The packer actuator assembly includes a removable upper subassembly 12 and a main body subassembly 14 described subsequently. The actuator assembly controls passage of fluid to and from packer 16 to set and unset the packer against the interior wall of casing 6. The lower plug assembly 18 is disposed beneath packer 16, and is utilized during the setting and unsetting operation.

Upper sub assembly 12 includes a top sub 20 interconnected to tubing 10 by a plurality of threaded set screws 22. Top sub 20 includes a fishing neck portion 24 for receiving a conventional fishing tool under circumstances described subsequently. The top sub is threaded at 26 for engagement with an upper pilot sub 28 carrying a plurality of collet fingers 30. Outer sleeve 32 is threaded at 33 for engagement with the upper pilot sub 28, and houses piston 34 having an upper surface 36 and a lower surface 38. A lower pilot sub 40 is threaded at 42 for engagement with sleeve 32. When lowering the assembly shown in FIG. 1, 1A, 1B and 1C in the well, subassembly 12 is interconnected to main body subassembly 14 since collet fingers 30 are prevented from moving radially outwardly because of piston 34 which is secured in position by a shear screw 60. The ends of collet fingers 30 thus engage surface 44 of upper sub 46 to prevent axial movement of subassembly 12 relative to subassembly 14.

Upper sub 46 is threaded at 48 to collar 50, which in turn is threaded at 52 to elongate sleeve 54 of subassembly 14. Upper sub 46 includes a fishing neck portion 56 and a ball seat 58 whose function is described subsequently. Slidable piston 34 is normally fixed relative to upper sub 46 by shear pin 60.

* [Rows]:
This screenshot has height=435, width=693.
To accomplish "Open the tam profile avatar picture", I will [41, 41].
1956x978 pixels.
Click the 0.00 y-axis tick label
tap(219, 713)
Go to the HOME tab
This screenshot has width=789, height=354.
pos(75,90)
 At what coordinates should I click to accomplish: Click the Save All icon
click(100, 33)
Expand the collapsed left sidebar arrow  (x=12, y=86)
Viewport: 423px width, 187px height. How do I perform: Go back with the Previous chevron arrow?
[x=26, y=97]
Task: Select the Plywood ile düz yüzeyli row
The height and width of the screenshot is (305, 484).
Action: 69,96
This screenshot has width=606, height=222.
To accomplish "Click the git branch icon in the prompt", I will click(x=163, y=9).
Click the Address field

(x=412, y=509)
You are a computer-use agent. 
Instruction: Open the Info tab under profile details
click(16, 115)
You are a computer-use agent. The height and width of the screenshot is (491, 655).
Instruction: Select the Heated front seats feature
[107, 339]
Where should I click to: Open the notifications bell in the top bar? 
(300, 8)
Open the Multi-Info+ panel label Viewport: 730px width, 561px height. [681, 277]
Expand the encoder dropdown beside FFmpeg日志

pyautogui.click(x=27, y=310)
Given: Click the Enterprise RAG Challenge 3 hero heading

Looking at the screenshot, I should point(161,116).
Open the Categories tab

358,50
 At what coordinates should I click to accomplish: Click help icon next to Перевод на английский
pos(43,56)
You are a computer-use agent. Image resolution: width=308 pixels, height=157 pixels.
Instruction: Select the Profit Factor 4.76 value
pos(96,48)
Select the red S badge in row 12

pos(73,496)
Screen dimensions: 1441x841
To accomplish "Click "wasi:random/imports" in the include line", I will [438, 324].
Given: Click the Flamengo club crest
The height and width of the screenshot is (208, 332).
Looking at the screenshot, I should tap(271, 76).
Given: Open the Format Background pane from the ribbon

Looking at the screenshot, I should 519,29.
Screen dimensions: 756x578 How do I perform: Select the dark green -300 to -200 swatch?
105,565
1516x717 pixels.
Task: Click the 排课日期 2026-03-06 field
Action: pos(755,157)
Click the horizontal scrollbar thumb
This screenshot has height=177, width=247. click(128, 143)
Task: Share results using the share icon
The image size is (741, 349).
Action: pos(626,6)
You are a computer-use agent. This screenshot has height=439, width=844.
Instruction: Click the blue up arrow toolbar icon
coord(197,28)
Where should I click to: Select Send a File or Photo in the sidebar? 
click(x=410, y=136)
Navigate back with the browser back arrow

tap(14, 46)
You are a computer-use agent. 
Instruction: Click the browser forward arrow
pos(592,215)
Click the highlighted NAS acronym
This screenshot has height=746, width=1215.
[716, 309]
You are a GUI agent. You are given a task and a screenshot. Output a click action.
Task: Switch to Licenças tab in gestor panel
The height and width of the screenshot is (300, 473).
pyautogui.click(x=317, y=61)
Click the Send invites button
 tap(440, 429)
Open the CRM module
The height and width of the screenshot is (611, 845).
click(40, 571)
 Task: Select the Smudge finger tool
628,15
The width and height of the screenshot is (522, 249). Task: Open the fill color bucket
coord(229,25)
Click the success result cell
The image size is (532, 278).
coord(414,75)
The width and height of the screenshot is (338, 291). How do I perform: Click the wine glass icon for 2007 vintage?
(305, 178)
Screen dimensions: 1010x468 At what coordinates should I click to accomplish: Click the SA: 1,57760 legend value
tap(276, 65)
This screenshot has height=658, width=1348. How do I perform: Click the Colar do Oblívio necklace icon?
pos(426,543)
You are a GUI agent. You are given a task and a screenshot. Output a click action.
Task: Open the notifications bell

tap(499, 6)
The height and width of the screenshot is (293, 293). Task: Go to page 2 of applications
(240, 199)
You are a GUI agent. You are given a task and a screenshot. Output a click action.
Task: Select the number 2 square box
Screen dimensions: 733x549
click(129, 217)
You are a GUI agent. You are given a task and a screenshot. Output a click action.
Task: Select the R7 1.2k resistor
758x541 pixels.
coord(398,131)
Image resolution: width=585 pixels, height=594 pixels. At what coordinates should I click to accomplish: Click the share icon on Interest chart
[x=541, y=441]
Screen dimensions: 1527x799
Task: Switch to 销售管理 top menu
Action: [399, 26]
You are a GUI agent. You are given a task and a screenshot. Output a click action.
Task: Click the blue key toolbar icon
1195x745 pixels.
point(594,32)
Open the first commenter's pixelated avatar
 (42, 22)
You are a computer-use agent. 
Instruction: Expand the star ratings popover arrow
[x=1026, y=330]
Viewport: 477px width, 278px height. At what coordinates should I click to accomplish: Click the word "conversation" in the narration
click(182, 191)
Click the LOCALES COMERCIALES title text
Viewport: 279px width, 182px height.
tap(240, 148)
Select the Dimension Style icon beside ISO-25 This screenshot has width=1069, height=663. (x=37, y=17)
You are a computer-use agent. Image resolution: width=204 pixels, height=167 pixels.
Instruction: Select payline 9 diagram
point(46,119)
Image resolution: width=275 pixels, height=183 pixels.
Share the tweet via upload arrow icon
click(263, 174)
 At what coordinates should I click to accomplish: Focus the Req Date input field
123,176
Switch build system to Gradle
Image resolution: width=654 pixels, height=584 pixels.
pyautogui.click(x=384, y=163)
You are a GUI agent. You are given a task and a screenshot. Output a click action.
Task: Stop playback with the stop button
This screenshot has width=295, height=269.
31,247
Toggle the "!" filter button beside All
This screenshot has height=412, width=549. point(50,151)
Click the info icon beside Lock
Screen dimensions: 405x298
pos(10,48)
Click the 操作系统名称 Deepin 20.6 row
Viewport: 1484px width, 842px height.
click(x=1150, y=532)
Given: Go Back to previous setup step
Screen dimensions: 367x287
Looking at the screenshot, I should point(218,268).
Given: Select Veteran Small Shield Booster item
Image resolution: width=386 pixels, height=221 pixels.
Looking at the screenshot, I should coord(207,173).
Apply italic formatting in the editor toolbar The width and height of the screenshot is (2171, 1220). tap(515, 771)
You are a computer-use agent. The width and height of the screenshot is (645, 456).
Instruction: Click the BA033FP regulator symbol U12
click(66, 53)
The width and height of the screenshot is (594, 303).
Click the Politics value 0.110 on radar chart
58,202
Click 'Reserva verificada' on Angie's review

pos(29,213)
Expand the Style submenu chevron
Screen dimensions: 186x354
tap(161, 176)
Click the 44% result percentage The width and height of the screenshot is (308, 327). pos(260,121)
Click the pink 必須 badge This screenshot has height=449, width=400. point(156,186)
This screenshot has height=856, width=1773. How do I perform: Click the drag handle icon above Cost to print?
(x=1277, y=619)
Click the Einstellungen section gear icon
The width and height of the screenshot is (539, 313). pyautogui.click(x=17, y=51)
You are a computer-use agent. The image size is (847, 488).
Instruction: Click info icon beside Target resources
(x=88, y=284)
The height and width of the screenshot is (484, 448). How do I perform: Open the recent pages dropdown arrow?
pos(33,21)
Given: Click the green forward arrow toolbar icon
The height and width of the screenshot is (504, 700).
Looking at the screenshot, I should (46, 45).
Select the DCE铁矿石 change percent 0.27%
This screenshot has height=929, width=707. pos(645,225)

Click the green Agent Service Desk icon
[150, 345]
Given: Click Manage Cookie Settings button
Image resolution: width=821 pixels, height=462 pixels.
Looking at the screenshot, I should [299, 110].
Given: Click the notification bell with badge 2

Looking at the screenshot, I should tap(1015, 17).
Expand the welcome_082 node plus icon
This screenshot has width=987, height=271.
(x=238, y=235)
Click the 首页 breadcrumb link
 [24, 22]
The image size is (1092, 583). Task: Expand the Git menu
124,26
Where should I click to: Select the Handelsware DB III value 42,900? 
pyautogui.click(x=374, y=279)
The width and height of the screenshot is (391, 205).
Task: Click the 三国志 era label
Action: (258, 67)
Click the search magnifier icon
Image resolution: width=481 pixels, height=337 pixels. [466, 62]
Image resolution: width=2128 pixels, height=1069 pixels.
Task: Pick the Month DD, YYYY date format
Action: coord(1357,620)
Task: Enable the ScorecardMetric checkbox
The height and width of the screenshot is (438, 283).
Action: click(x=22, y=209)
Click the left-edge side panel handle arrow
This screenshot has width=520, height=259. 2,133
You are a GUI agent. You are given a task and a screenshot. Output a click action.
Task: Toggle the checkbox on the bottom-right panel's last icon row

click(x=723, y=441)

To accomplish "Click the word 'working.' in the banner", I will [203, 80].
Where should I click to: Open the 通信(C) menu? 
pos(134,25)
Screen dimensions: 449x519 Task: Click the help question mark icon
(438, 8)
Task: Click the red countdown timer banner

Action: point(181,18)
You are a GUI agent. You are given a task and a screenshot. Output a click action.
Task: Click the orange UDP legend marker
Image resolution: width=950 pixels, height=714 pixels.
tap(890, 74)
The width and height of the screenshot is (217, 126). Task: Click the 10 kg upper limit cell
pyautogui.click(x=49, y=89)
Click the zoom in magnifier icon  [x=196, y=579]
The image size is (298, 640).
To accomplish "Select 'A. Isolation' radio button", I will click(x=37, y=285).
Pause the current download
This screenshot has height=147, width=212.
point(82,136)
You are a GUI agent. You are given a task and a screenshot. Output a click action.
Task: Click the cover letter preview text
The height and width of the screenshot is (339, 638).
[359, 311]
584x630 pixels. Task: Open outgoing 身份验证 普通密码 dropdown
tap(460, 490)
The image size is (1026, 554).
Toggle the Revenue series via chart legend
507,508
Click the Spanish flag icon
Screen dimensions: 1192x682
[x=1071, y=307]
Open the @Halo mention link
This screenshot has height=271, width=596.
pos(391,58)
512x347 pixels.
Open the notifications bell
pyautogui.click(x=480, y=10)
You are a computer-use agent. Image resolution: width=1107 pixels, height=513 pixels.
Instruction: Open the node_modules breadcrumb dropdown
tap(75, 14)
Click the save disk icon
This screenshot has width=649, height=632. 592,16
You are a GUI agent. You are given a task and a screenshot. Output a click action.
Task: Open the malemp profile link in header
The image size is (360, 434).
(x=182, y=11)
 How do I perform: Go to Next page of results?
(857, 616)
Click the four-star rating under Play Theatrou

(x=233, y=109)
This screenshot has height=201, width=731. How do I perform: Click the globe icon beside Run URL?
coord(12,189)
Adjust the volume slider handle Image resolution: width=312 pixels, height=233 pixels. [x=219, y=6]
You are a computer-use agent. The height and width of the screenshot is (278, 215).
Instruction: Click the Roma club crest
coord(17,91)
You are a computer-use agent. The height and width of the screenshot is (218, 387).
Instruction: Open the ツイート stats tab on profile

* [What you have to do]: Carry on the packer actuator description past its last sentence.

* [Answer to the task]:
The lower end of sleeve 54 is threaded at 57 for engagement with intermediate sub 59, which in turn is threaded at 61 for engagement with sleeve 62. Ball seat 170 covers radial ports 178 in intermediate sub 59. Retainer 174 is sandwiched between sub 59 and sleeve 62, and shear pins 172 interconnect the retainer and the ball seat. Seals 180 provide sealed engagement between ball seat 170 and sub 59. As explained hereafter, ball 176 seats on surface 180, and fluid pressure above the ball shears pins 172, thereby allowing fluid to pass through port 178 in sub 59 and out port 140. The majority of sleeve 54 is protected within housing 64 having an end portion 66 in sliding engagement with the outer surface of sleeve 54.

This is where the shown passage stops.